- [DIRECTIVE] Show every line of the listing that contains the string "with".

- [INPUT RECORDS]
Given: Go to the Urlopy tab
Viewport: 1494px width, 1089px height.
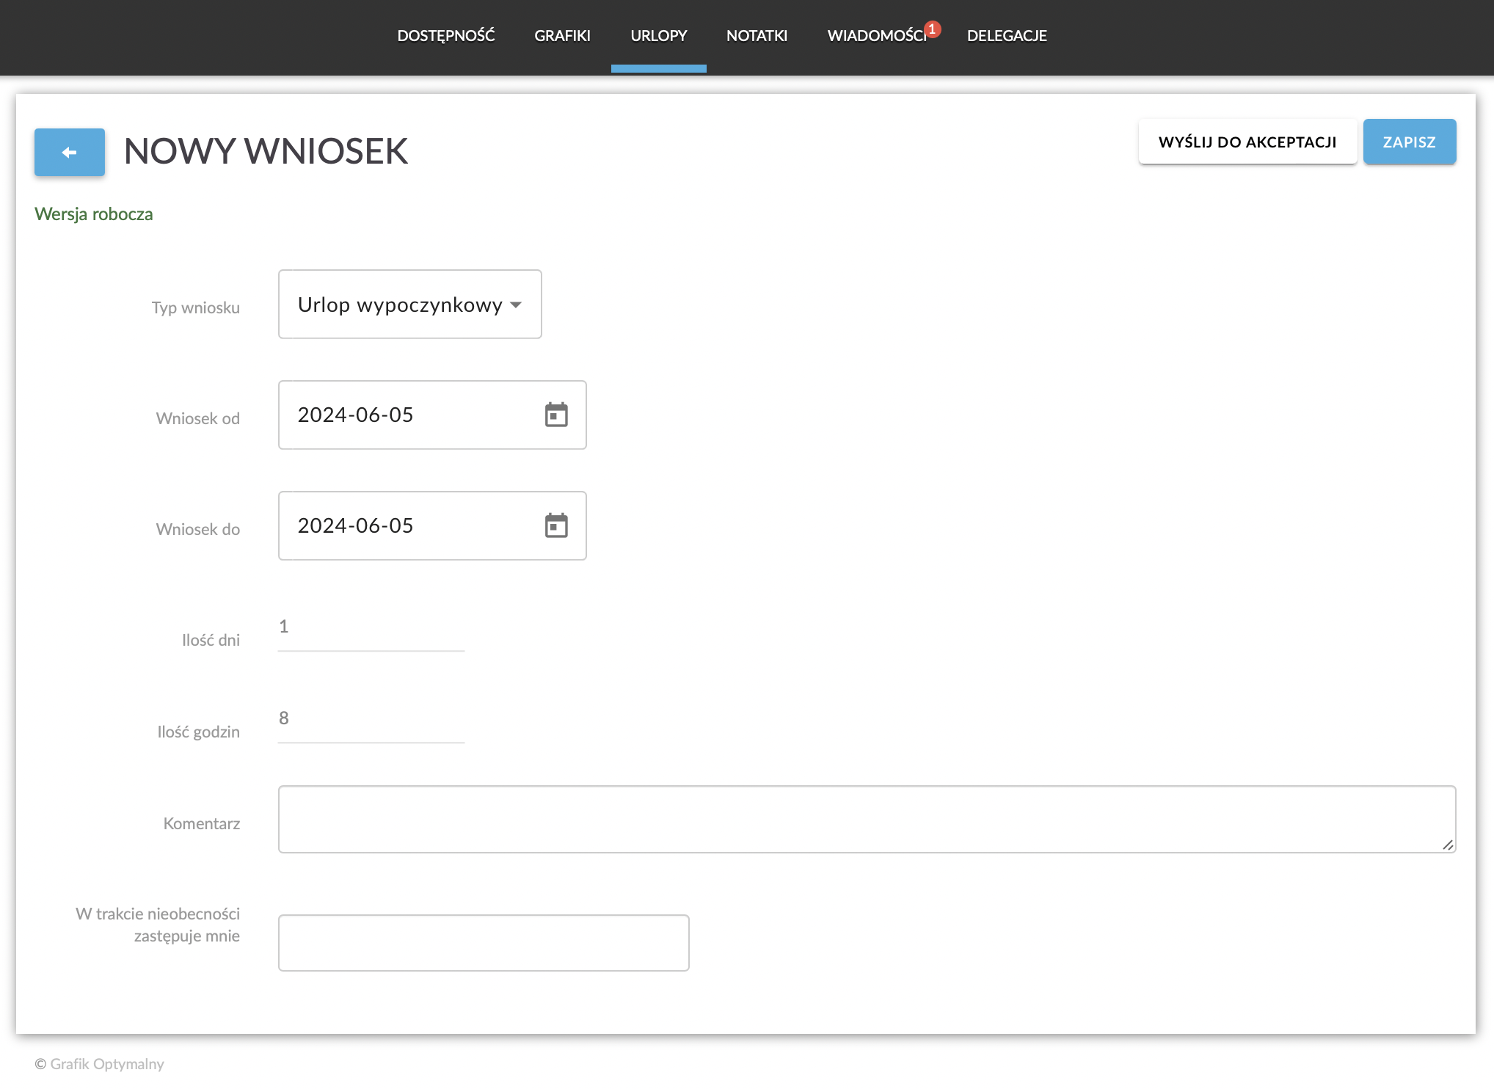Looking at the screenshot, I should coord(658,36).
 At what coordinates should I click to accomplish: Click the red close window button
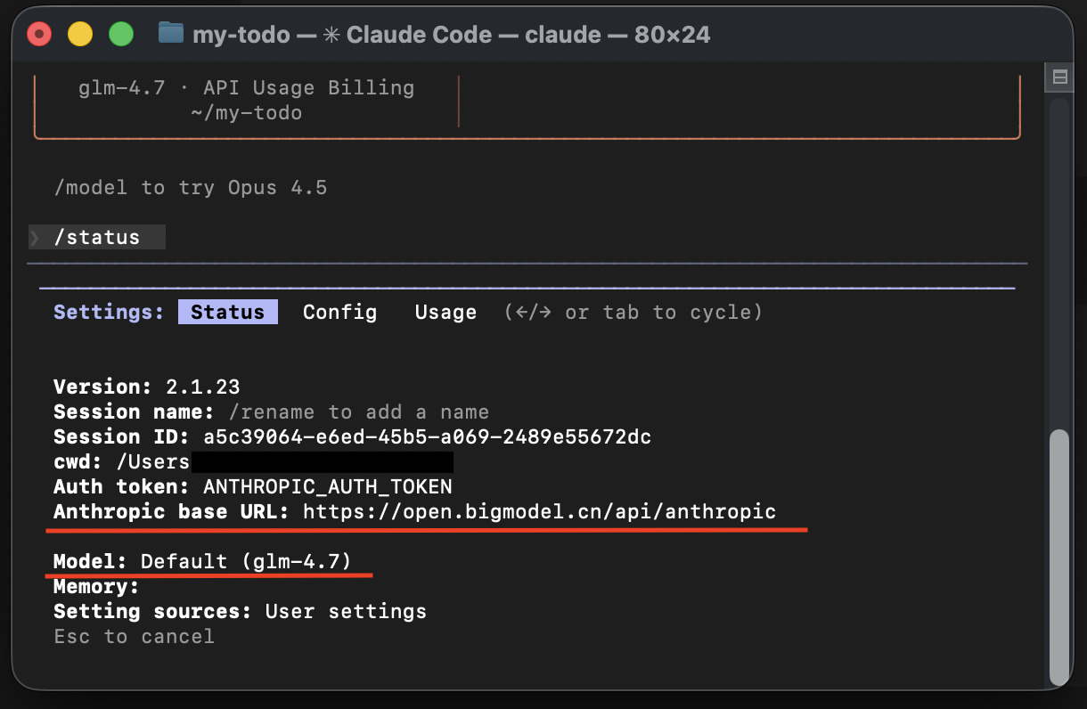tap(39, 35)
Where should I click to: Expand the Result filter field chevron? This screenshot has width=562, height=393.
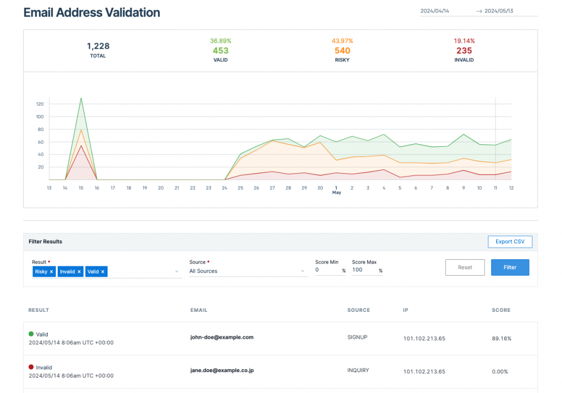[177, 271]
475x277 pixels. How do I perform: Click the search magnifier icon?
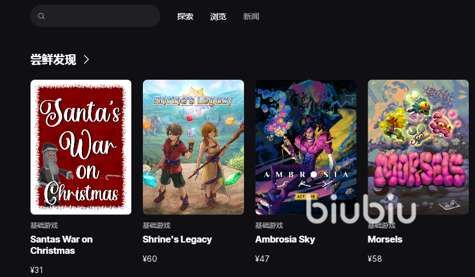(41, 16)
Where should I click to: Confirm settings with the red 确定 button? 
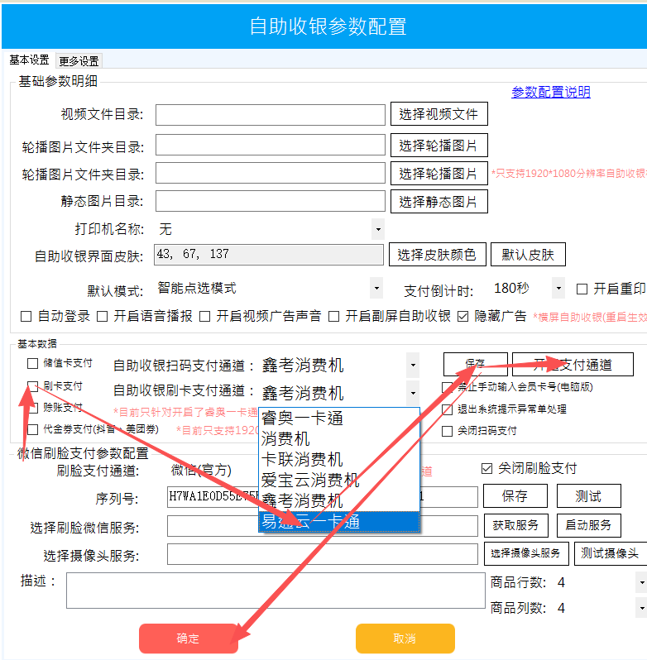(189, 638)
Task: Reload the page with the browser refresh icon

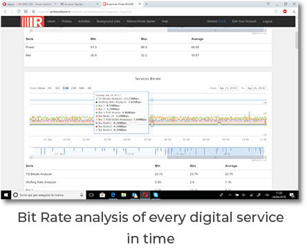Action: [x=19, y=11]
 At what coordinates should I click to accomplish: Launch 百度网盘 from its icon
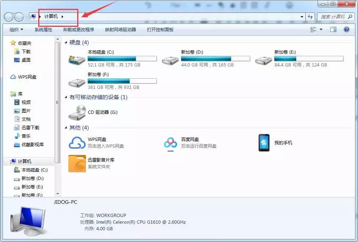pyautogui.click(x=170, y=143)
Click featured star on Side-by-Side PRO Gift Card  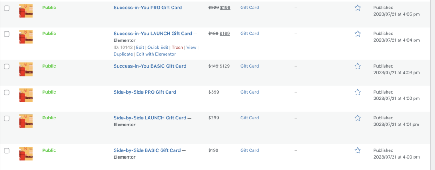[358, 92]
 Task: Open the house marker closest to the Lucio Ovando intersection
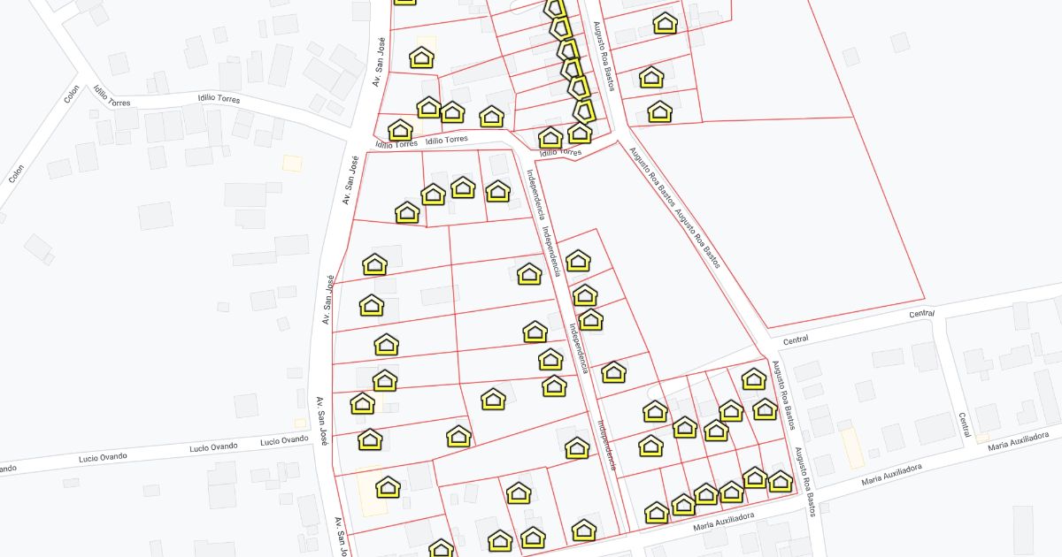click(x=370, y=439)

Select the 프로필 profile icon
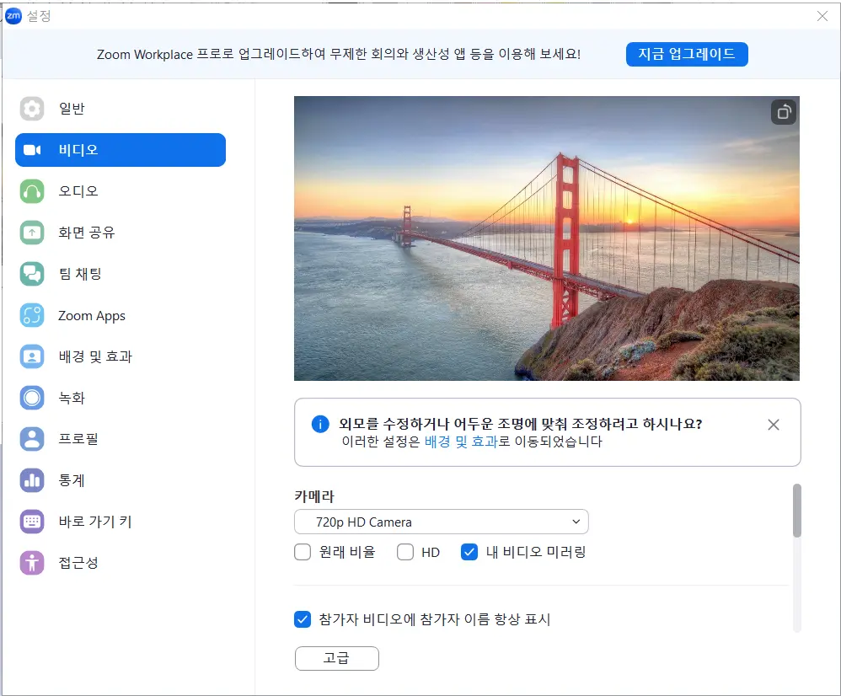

- [TASK RESPONSE]
Where should I click to: Confirm settings with the red 确定 button? 
Task: Reload the page with the browser refresh icon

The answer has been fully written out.